Problem details:
Quote the thread on emoticons and internet shorthand below word for word, from "Too true! It's" to "Nicole, Friday, 21 September 2001 00:00 (twenty-four years ago)".

My friends take the piss cos I never ever ever use them in anything. I just think they're feckin stupid. I hate trying to show I think something is funny on the internet. It's one of those things that comes under the heading of insoluble problems.

Ronan, Friday, 21 September 2001 00:00 (twenty-four years ago)

No, not really. I hate the indiscriminate use of @ on club flyers, for example.

But you'd be N@halie.

suzy, Friday, 21 September 2001 00:00 (twenty-four years ago)

I am a one man acronym generating machine. Only Emma understands them. It is generally infuriating for PIMC.

Pete, Friday, 21 September 2001 00:00 (twenty-four years ago)

I felt like using emoticons and too many !!!!!! when I was writing my dissertation.

jel, Friday, 21 September 2001 00:00 (twenty-four years ago)

keats roXoR shelley suXoR haha :P

et usw = the future of academic style, I hope & pray

mark s, Friday, 21 September 2001 00:00 (twenty-four years ago)

Pete makes me and him sound like C3PO and R2D2.

Emma, Friday, 21 September 2001 00:00 (twenty-four years ago)

I hate the indiscriminate use of @ on club flyers, for example.

Too true! It's one thing to use @ in the context of someone's email address, but it's another thing to see it used in flyers and ads. It's just a trying-too-hard attempt to look modern.

But then again flyers and ads have a lot of problems with with cutesy spellings and the like --- I can't stand "tonite", etc...

Nicole, Friday, 21 September 2001 00:00 (twenty-four years ago)

Which one of you is R2D2 and which one of you is C3PO

Ronan, Friday, 21 September 2001 00:00 (twenty-four years ago)

I am obviously R2D2 as I am the cute heroic one that no-one can understand. Emma is the prissy, cowardly, shiny, posh CR.

Pete, Friday, 21 September 2001 00:00 (twenty-four years ago)

Stored data:
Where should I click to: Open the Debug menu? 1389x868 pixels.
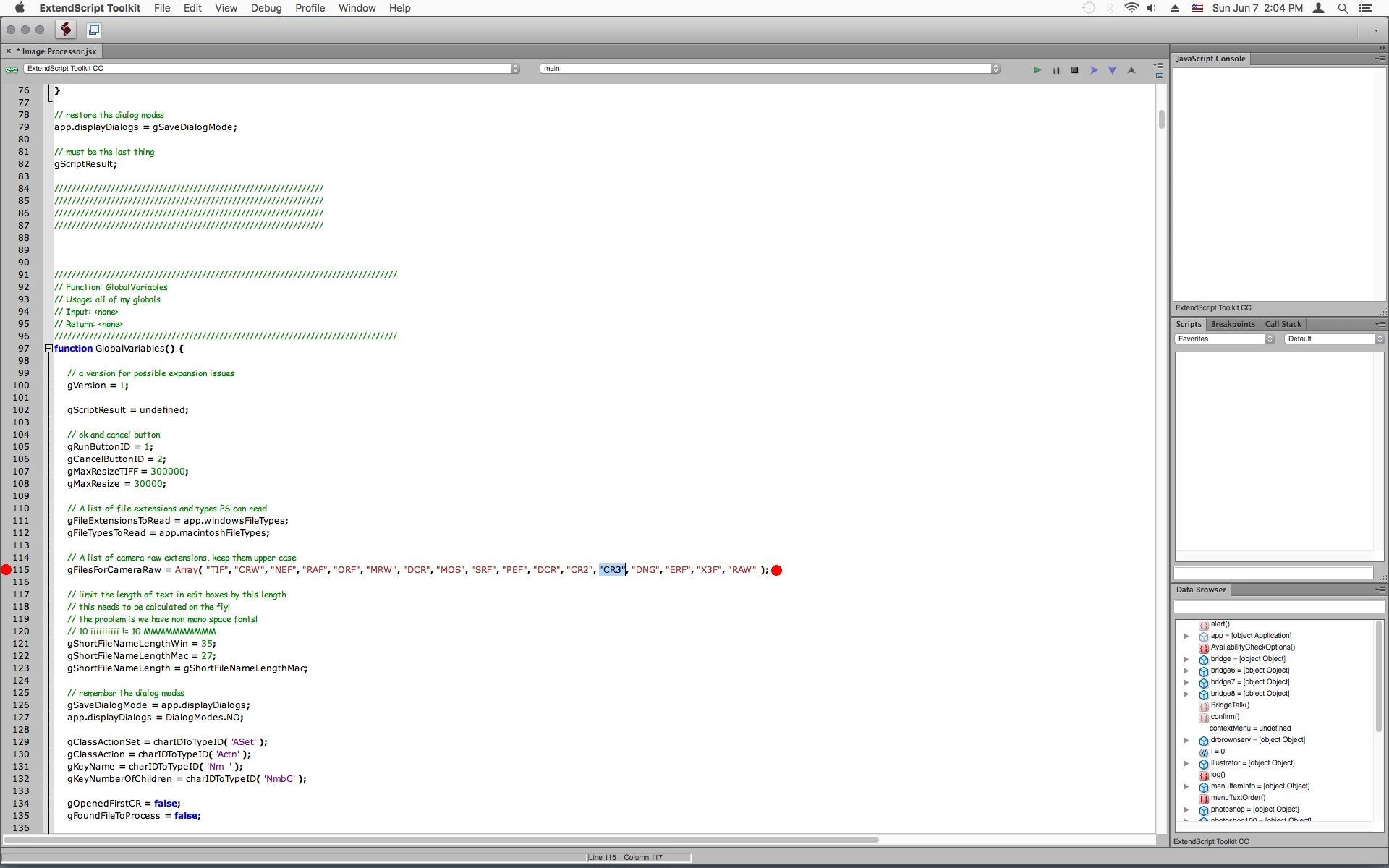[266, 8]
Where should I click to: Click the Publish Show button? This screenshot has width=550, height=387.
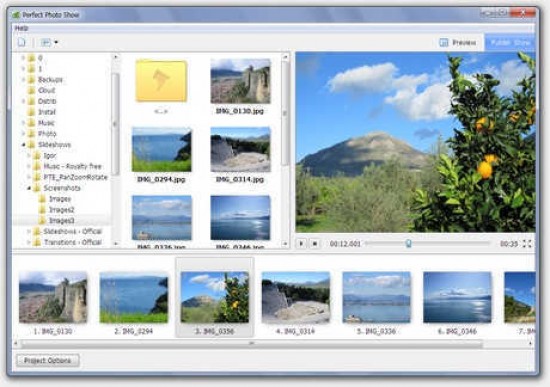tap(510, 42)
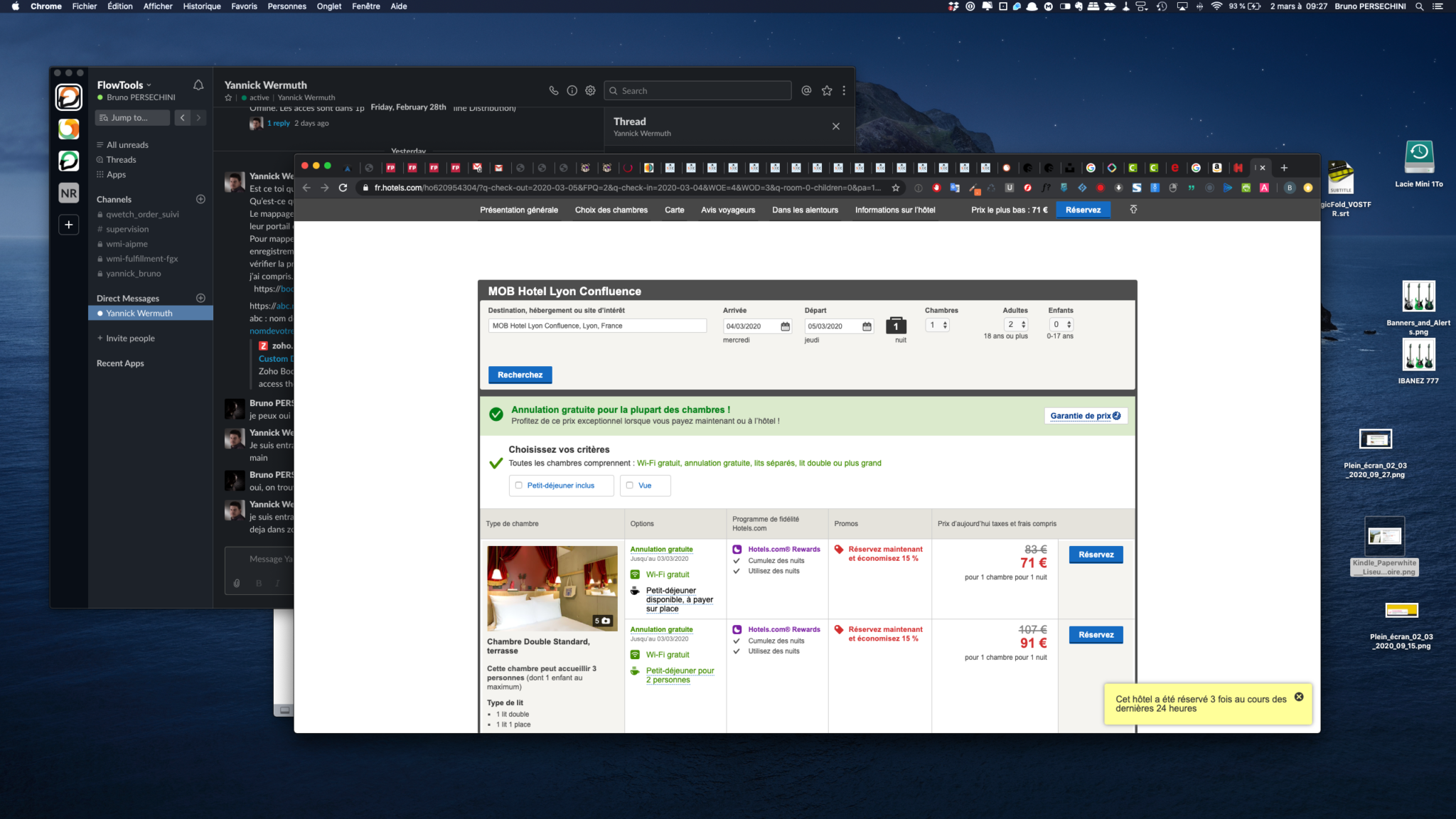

Task answer:
Too true! It's one thing to use @ in the context of someone's email address, but it's another thing to see it used in flyers and ads. It's just a trying-too-hard attempt to look modern.

But then again flyers and ads have a lot of problems with with cutesy spellings and the like --- I can't stand "tonite", etc...

Nicole, Friday, 21 September 2001 00:00 (twenty-four years ago)